Venture capital investors will be very involved with the company and
will make demands that can be detrimental to the company’s success, they
may not give you enough time to put your business plan in place.
An IPO is probably out of the question because you must convince an
underwriter that your company is the next Microsoft, or you will have a
difficult time getting someone to do the IPO for you.
An IPO is more expensive and time consuming and will take the decision
making out of your hands place it in the underwriters hands.
A DPO is targeted to affinity groups such as employees, suppliers,
distributors and customers. These groups usually are familiar with the
company and are loyal to it.
DPO’s are registered securities offerings that allow you to market the
securities directly to the public. The Internet can be use to market the
securities but if your website doesn’t have a lot of traffic nobody will
know about your stock offering.
So that leaves affinity groups as your best source of funding, unless
you are a google and the investors are looking for you.
As the large corporations continue to reduce their work force and are
leaving a lot of talented people with the option of an unemployment
check or starting their on business, we find that a lot of the job
creation is being left to small businesses.
These small businesses must find capital in order to expand or to fill
order, small business have created over 20 million jobs over the last 15
years while big business has been cutting them.
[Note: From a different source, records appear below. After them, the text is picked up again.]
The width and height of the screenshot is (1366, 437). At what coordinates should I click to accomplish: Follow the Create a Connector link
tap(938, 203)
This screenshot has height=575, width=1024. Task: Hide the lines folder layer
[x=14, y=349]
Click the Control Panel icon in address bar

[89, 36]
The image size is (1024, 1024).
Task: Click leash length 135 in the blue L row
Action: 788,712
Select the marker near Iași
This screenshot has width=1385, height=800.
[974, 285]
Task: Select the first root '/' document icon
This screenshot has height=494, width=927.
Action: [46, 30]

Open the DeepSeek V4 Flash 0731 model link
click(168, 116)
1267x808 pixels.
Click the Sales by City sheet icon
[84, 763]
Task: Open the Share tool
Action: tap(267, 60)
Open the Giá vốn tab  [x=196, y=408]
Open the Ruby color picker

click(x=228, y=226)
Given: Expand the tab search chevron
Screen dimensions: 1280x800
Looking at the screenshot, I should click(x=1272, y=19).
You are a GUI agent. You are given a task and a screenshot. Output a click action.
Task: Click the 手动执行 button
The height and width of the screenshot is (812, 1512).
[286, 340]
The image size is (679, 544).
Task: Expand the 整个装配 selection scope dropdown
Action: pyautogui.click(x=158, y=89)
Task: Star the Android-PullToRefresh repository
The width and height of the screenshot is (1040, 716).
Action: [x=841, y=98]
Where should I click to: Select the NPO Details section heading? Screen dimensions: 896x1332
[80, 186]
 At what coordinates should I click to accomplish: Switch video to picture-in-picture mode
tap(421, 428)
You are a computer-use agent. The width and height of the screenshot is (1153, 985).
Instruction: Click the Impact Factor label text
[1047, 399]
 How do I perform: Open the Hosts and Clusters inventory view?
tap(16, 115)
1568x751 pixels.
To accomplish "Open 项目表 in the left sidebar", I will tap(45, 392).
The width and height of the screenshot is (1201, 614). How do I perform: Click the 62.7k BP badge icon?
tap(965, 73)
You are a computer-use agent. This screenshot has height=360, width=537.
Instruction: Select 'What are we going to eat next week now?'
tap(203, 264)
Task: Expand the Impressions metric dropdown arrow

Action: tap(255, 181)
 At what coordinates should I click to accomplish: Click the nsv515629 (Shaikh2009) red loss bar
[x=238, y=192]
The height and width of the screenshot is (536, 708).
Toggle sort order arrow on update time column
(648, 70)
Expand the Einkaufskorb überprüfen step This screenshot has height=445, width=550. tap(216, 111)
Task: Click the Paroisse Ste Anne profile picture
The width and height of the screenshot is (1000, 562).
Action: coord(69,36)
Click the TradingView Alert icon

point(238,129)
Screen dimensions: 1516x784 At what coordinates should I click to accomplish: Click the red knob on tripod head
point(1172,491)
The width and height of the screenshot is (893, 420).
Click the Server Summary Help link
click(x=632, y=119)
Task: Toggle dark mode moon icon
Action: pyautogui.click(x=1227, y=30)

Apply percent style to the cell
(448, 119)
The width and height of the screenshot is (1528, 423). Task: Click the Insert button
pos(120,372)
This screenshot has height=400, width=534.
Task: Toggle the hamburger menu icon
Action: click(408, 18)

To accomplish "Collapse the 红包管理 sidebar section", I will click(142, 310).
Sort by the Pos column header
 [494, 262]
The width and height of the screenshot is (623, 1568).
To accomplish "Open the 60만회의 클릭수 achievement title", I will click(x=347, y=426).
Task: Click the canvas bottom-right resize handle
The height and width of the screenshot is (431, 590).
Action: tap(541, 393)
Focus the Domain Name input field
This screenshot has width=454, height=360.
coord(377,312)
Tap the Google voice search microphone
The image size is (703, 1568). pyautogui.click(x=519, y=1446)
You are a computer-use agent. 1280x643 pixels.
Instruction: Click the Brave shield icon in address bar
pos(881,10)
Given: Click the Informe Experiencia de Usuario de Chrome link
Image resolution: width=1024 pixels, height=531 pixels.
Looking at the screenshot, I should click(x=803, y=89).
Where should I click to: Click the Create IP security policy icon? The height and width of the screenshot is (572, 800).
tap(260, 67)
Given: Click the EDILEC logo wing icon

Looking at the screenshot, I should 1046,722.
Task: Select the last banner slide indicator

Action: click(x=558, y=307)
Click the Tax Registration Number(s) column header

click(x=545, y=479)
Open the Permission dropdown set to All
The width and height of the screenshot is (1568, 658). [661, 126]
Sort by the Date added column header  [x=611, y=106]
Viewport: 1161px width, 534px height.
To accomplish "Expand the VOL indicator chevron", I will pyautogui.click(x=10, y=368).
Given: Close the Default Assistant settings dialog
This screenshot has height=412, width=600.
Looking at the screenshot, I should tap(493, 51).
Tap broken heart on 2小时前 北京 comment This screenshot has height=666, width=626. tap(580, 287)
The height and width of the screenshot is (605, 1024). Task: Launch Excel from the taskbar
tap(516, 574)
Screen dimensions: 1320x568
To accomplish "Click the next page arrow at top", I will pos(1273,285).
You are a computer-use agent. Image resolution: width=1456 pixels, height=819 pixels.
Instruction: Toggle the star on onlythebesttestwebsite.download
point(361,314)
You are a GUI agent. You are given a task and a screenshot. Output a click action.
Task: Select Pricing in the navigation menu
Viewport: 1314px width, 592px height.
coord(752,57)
If this creative force
had the capital they could propel the economy to unheard of levels.
DPO’s fall under “SCOR” small corporate registration and are for
companies doing under $25 million in revenues and have a capitalization
(share market value) of less than $25 million dollars.
By doing a Direct Public Offering you are raising capital that will not
be costing you monthly interest payment, and is a permanent source of
funding.
You will not have to give a large portion of the company to investors, a
venture capitalist will demand a disproportionate Amount. Private
funding is always more expensive in terms of equity and control.
As a public company you can better negotiate future financing
requirements, and use the company stock for acquisitions. In a DPO
filing you only need 2 years of audited financial as compare to 3 years
for other filings.
All this sounds easy but in reality it isn’t you need somebody with
experience to hold your hand and guide you through the process.
You must make sure that you are ready for the commitment and are prepare
to devote the required time to this endeavor. Talk to your affinity
groups about the possibility of investing in your company, this will
give you an idea as to who is a potential investor.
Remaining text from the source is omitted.